On the morning of 29 February, the day US special envoy Zalmay Khalilzad and Taleban deputy leader Mullah Baradar were to sign the US-Taleban agreement in Doha (read AAN analysis here), and the last day of reduced violence, the author received a call from the Emergency Hospital. A 12-year-old boy from Loya Manda had been brought in by his distraught uncle. His legs looked as though they had exploded from the inside. The uncle explained that the Taleban had laid mines throughout the fields between the two frontlines during the night in anticipation, he suspected, of a resumption of regular hostilities. His nephew died shortly after in the emergency room. Staff at the Emergency Hospital, famously resilient in the face of the daily horrors of Helmand’s war, were unusually quiet the rest of the day. 

In Lashkargah, there was surprisingly little interest in what was unfolding in Doha. In an electronics shop, two dozen passers-by crammed in to watch the signing ceremony. They clapped and cheered as the two diplomats put pen to paper, but the room emptied quickly afterwards.

The next day, 1 March, fighting had resumed a normal rhythm at another outpost further to the east along the canal in Loy Manda. In fact, things had not changed much at all the preceding week, said ANA 2nd Lieutenant Zubair Sagari, who had commanded the base for a year. The sound of intermittent bullets flying by kept his soldiers crouching below the parapets and returning fire now and then with an American M240 machine gun. 

Asked whether the soldiers preferred the spike of adrenaline when the bullets started to fly, the half dozen young men responded in unison with an emphatic “No.” Then one spoke out. “All our children are happy for the ceasefire and we aren’t firing back.” Seconds later a single incoming round snapped overhead. The machine gunner hefted the M240 up to a hole in the wall and fired three times across the canal. 

Conclusion: A new status quo

As Brigadier-General Watson had predicted in early 2018, pushing far beyond the immediate periphery of Lashkargah was going to be difficult. Although the US air campaign has kept significant pressure on the Taleban throughout the province since early to mid-2018, aside from Nawa, the only area the government appears to have retaken and held is Malgir, the band of territory north of Lashkargah that runs southwest from Gereshk to Nad Ali and Marja, along the Boghra Canal. 
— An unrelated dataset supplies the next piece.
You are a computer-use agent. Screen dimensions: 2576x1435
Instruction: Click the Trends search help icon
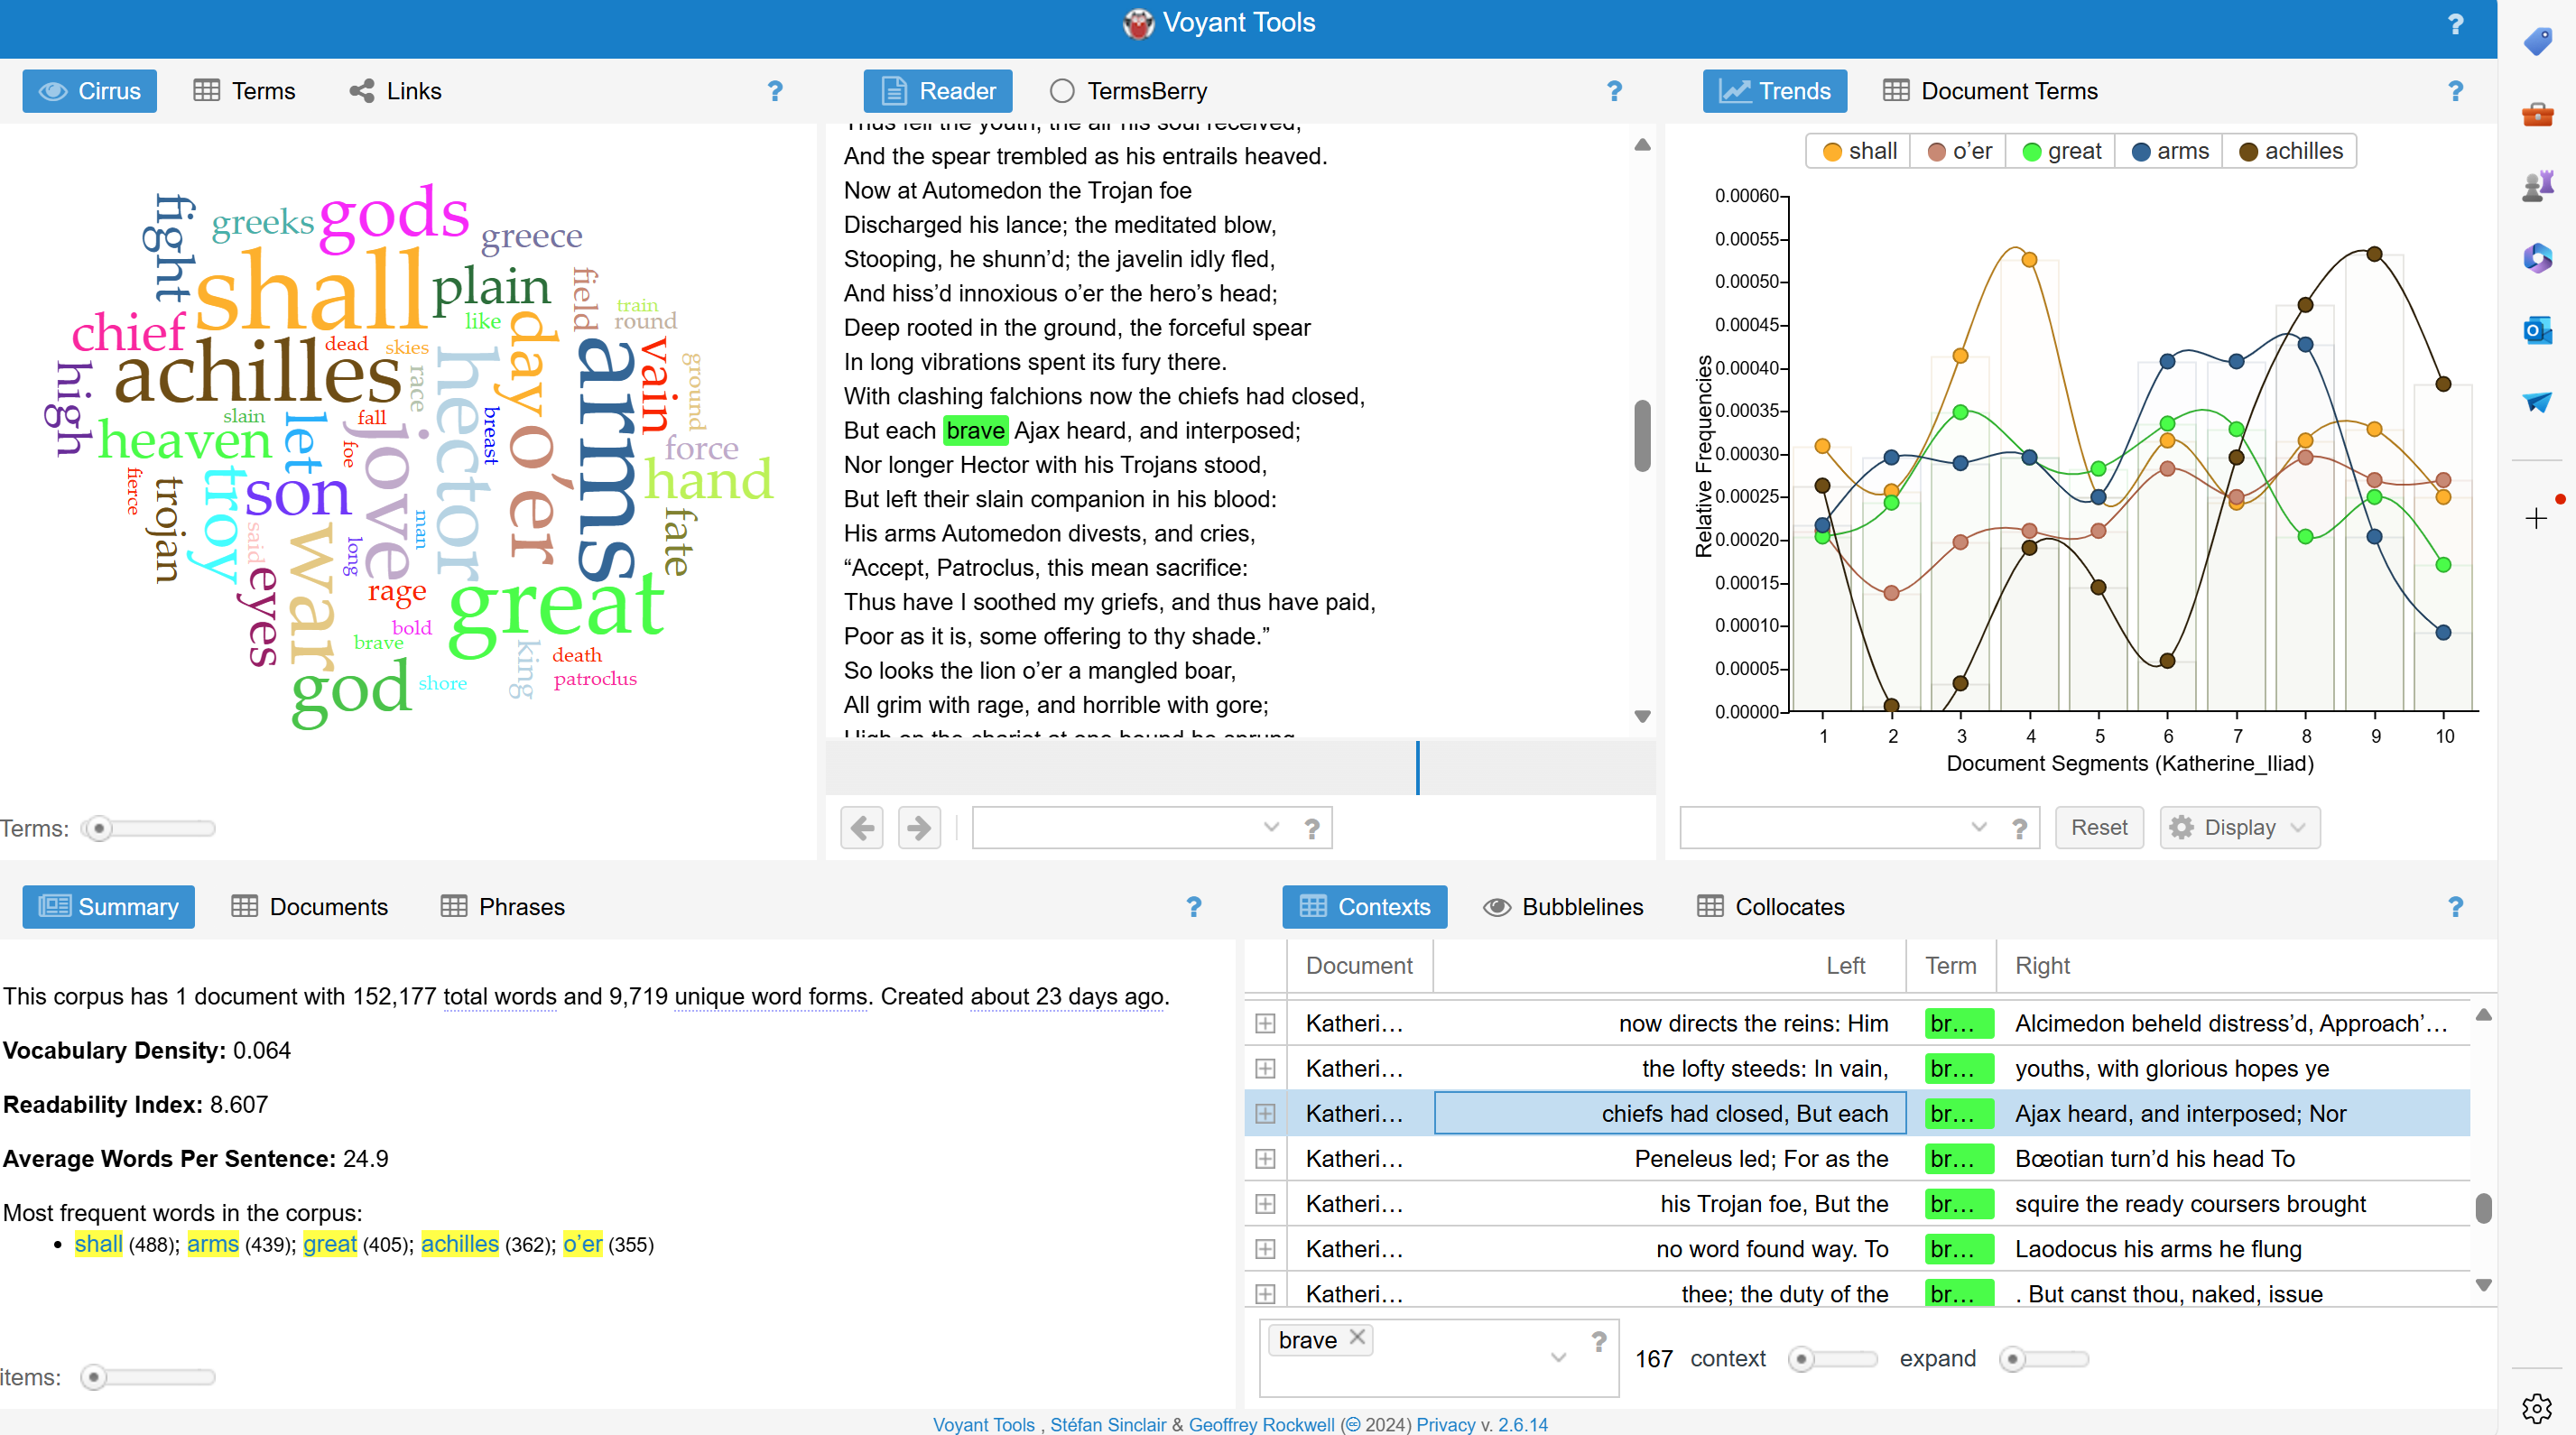coord(2019,828)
Starting in Gereshk, the security belt running west to Loy Manda, bending south into Trikh Nawur on the edge of Marja and continuing around to Nawa and Spina Kota in southern Lashkargah, the frontlines have barely moved in a year, since the Maiwand operations wound up. For now, the goal of the fighting there, as recently witnessed along the canal, on both sides, seems to be about maintaining the status quo. 

(Additional reporting by Sune Engel Rasmussen.)

Edited by Christian Bleuer and Thomas Ruttig


(1) Marja town was founded in 1957, as one of the ‘model villages’ that emerged as the result of the US and Afghan-funded Helmand and Arghandab Valley Authority project that started (but still not under that name) immediately after World War II. On the new land won through irrigation, Pashtuns from many different tribes, among them also kuchis (nomads), have been settled there.

Marja is not a full district on its own. It has been part of Nad Ali district, a sub-district (formerly called eleqadari). The official list of districts by the Independent Directorate of Local Governance calls it a “temporary” district – which includes having the full tashkil (personnel and budget) like a full-scale district but not being recognised as such yet. It seems to have assumed this status around the time of Operation Moshtarak.